By contrast, it has been shown that LCD can directly convert L-lysine into L-Pip in one step using NAD+ as a cofactor (Gatto et al., 2006; Tsotsou and Barbirato, 2007), which is more efficient than other methods used for L-Pip biosynthesis. Recently, conditions for L-Pip biosynthesis using LCD from Streptomyces pristinaespiralis (SpLCD) were optimized to increase catalytic efficiency (Byun et al., 2015; Tsotsou and Barbirato, 2007; Ying et al., 2015; 2017a). In addition, the crystal structures of SpLCD in complex with L-lysine and L-Pip have been determined and their modes of binding described (Ying et al., 2017b). Interestingly, SpLCD has a range of substrates with carbon lengths ranging from 4–6 carbons. However, it is currently unknown how SpLCD recognizes and acts on this diverse range of substrates, including how L-lysine and L-ornithine are converted into L-Pip and L-Proline (L-Pro), respectively. L-lysine has been demonstrated to be the best substrate for SpLCD, of all the known substrates such as L-2,4-diamino butyric acid (L-DABA), L-ornithine, and L-lysine, which have four, five, and six carbon chains, respectively (Byun et al., 2015).

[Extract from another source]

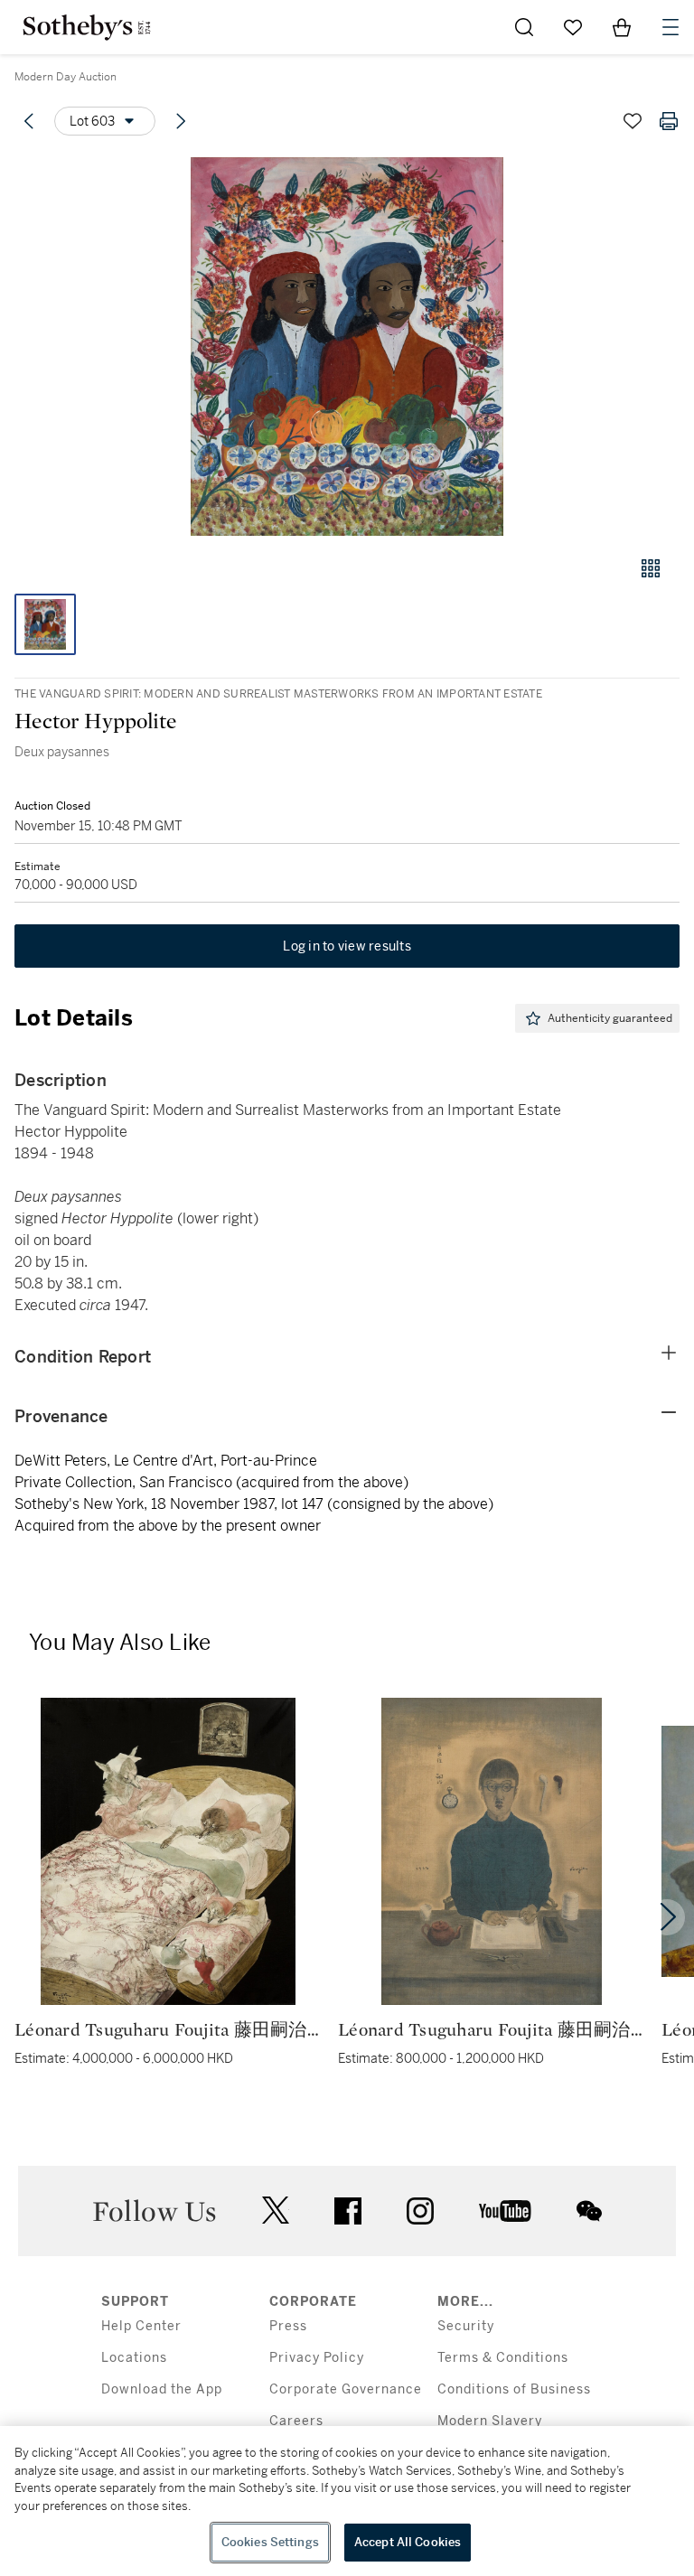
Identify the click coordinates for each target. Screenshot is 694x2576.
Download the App (161, 2389)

The crystal structure and binding of ornithine cyclodeaminase (OCD) in complex with ornithine have been described (Goodman et al., 2004). Based on OCD X-ray crystallographic and mass spectroscopic data, a reaction mechanism has been proposed for OCD (Gatto et al., 2006; Goodman et al., 2004). The proposed mechanism is unusual in that NAD+ is initially converted into NADH and then reverted back into NAD+ at a late stage, where the pyridine nucleotide acts as a cosubstrate during most enzymatic reactions that utilize NAD(P)+ and NAD(P)H (Gatto et al., 2006). Similar use of NAD(P)+ as a catalytic cofactor has been proposed for other enzymes, including UDP-galactose 4-epimerase (Frey, 1996), S-adenosylhomocysteine hydrolase (Hu et al., 2001), and myo-inositol-1-phosphate synthase (Gatto et al., 2006; Jin and Geiger, 2003). Mechanisms similar to those utilized by OCD have been proposed for LCD. However, the LCD substrate L-lysine contains one carbon more than ornithine. Therefore, it would be of interest to determine how LCD and OCD active sites recognize their substrates and how their reaction mechanisms differ.

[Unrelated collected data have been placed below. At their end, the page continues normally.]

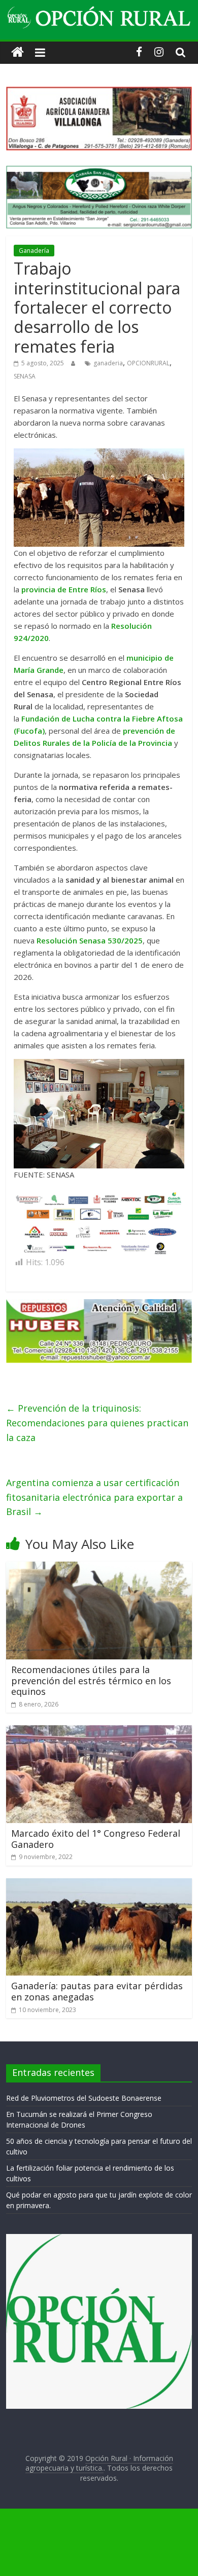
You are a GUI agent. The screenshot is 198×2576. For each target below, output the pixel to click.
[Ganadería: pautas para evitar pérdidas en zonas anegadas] (99, 1884)
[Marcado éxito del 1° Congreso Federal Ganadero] (99, 1731)
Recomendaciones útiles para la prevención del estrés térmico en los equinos (91, 1680)
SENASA (25, 376)
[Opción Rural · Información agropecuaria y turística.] (17, 52)
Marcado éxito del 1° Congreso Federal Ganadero (95, 1838)
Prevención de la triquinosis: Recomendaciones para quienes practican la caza (97, 1423)
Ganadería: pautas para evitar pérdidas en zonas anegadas (97, 1991)
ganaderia (108, 363)
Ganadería (34, 250)
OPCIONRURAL (148, 363)
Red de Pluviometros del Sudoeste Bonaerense (83, 2098)
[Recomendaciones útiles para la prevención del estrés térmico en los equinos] (99, 1567)
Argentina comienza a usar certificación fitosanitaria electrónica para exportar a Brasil (94, 1497)
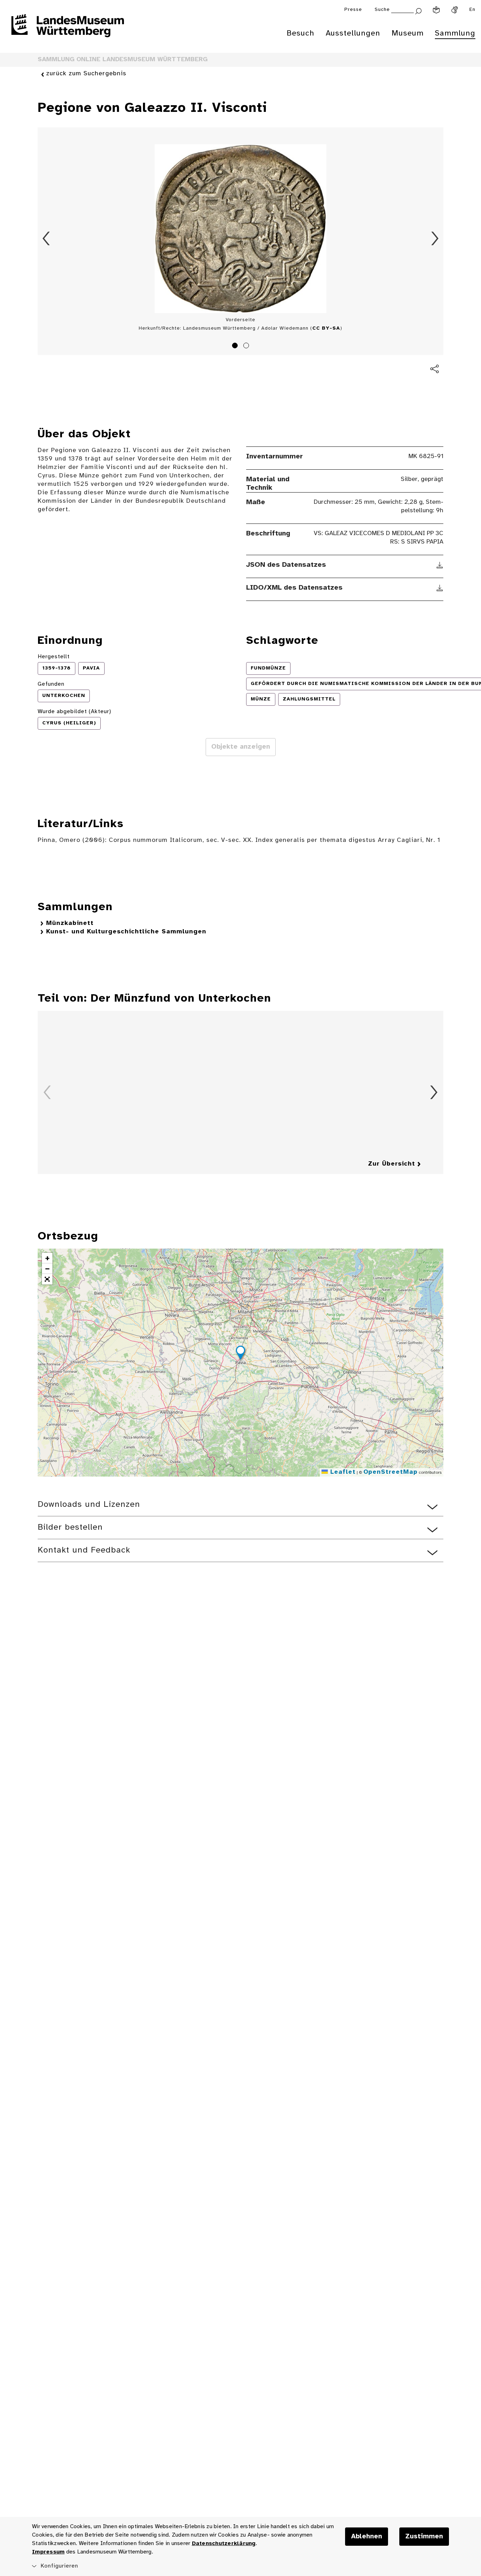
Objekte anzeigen (240, 746)
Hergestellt (54, 657)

Because of the unusual reaction mechanism suggested for LCD and the importance of the reaction product L-Pip, we undertook a crystallographic study of LCD derived from S. pristinaespiralis. This provided a structural basis for determining how SpLCD recognizes several substrates, including L-lysine, L-ornithine, and L-DABA. Here, we report the crystal structures of SpLCD in four ligand-bound states: SpLCD/ NAD+, SpLCD/NAD+/L-DABA, SpLCD/NAD+/L-Pro, and SpLCD/ NAD+/L-Pip. By comparing the binding pockets of LCD and OCD, we found the hydrogen bonding residues, including Asp236, allow recognition of lysine as a substrate. Our structural and biochemical data facilitate a detailed understanding of substrate and product recognition by SpLCD, thus informing a proposal for the structure-based reaction mechanism for SpLCD.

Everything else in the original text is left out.